Le 7 janvier dernier sortait La Familia Grande, dans lequel Camille Kouchner témoigne des violences sexuelles incestueuses que subissait son frère jumeau, par leur beau-père, le politologue Olivier Duhamel. Alimenté par le #MeTooInceste lancé par l’association Nous Toutes le week-end dernier, ce nouveau témoignage et ses retombées médiatiques démontrent une présence toujours importante de la culture du viol et de la banalisation de la pédocriminalité.

Muriel Salmona, psychiatre
Muriel Salmona – Illustration : Jade Bourgery

Pour Muriel Salmona, psychiatre psychotraumatologue spécialisée dans les violences sexuelles et sexistes, l’inceste se définit comme “des violences sexuelles, viols et agressions sexuelles qui sont commises par des membres de la famille ou apparentés.” La présidente de l’association Mémoire Traumatique et Victimologie insiste vivement sur la qualification de ces violences : “[Elles] ne doivent pas être réduites à ce terme d’inceste, puisqu’il les résume à leur contexte, et invisibilise leur gravité réelle.”.

Parmi les victimes de violences sexuelles incestueuses, 80% sont des filles, et 20% sont des garçons.
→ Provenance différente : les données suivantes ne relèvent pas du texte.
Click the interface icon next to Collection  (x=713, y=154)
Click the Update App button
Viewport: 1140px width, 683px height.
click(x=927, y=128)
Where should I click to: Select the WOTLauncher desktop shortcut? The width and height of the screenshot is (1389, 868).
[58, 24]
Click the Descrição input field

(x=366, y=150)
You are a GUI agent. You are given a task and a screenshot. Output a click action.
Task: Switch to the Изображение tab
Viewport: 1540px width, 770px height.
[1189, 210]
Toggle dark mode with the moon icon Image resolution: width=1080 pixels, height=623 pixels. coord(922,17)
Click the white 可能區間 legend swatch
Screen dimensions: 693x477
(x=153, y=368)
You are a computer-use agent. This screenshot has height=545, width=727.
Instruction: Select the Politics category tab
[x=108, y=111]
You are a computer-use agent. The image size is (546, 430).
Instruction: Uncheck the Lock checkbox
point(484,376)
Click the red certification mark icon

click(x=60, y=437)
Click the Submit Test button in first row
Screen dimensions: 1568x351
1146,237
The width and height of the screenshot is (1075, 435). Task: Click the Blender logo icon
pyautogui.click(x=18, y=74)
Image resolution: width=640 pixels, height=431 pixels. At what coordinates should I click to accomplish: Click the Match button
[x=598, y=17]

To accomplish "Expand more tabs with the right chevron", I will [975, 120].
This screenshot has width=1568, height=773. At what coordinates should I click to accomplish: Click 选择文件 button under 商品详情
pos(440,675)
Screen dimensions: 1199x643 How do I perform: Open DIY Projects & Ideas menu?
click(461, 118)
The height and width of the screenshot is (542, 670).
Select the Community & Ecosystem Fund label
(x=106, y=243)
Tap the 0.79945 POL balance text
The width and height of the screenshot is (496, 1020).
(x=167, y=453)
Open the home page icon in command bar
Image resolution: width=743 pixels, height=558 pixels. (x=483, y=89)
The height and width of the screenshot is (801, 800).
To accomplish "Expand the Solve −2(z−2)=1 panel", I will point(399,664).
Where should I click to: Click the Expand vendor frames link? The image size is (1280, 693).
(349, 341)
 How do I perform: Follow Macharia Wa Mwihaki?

Muriel Salmona explique que les agressions sexuelles et viols s’inscrivent dans un système patriarcal de domination, dans lequel les enfants appartiennent au dominateur et sont exploités. La psychiatre insiste sur l’unicité des luttes contre les violences sexuelles et sexistes.

Il faut faire attention à ne pas diviser les combats. L’inceste, c’est le même combat que toutes les violences sexuelles. Un prédateur […] est un prédateur point.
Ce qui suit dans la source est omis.